Your task
Could you write out the records below exactly as they appear, leaving out any pictures?

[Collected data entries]
━━━━━━━━

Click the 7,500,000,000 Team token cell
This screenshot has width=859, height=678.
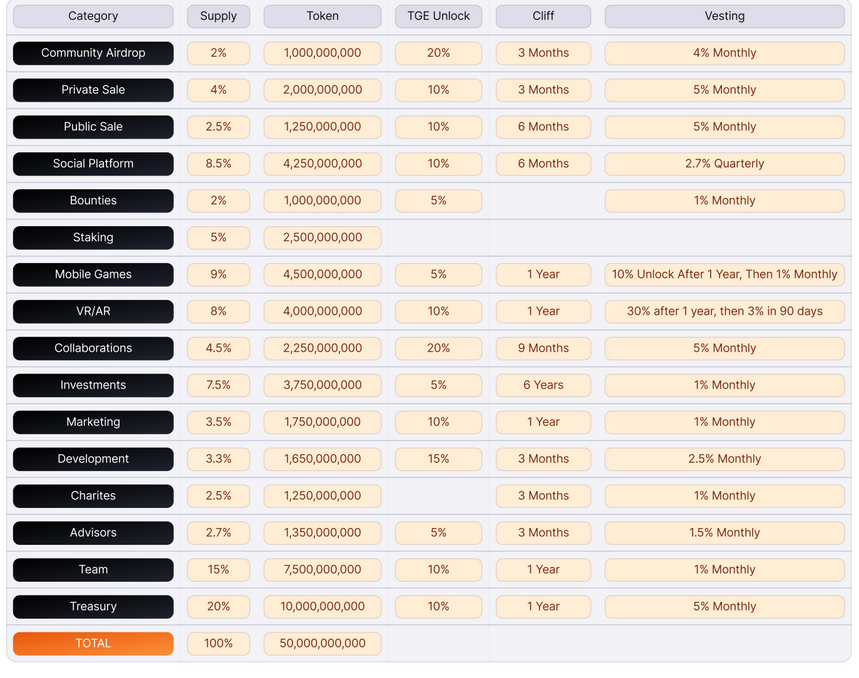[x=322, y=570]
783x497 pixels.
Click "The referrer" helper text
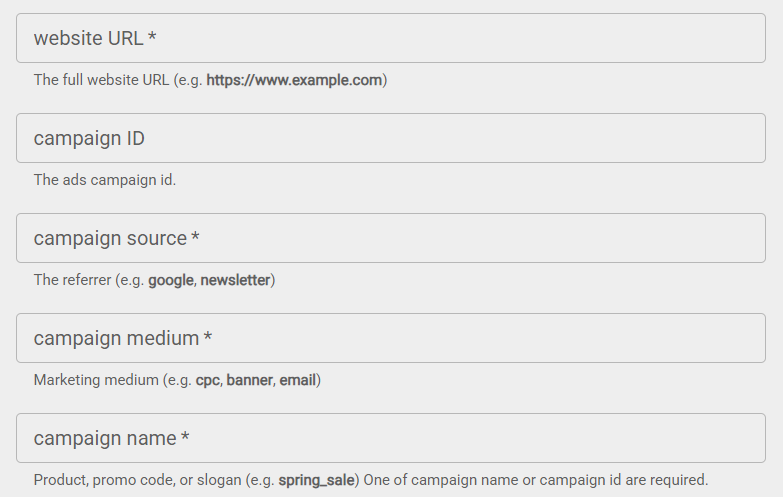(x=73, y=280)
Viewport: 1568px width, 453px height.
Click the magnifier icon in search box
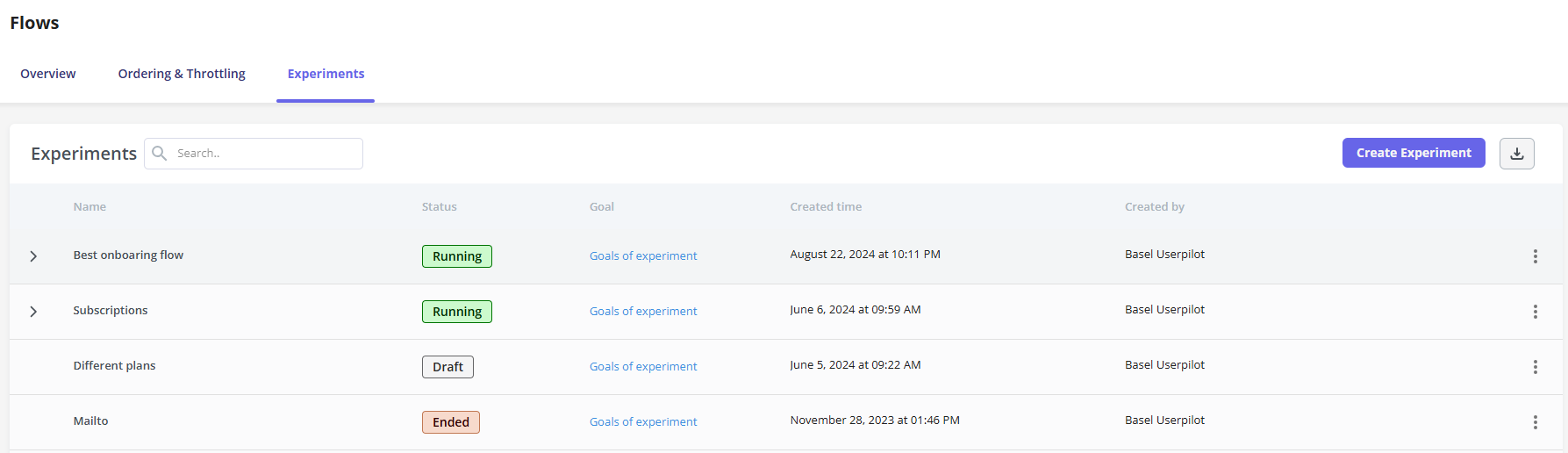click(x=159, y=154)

━━━━━━━━

Solution for this exercise
Click the 7,500,000,000 Team token cell
This screenshot has width=859, height=678.
[x=322, y=570]
783x497 pixels.
Click "The referrer" helper text
(x=73, y=280)
Viewport: 1568px width, 453px height.
Click the magnifier icon in search box
click(x=159, y=154)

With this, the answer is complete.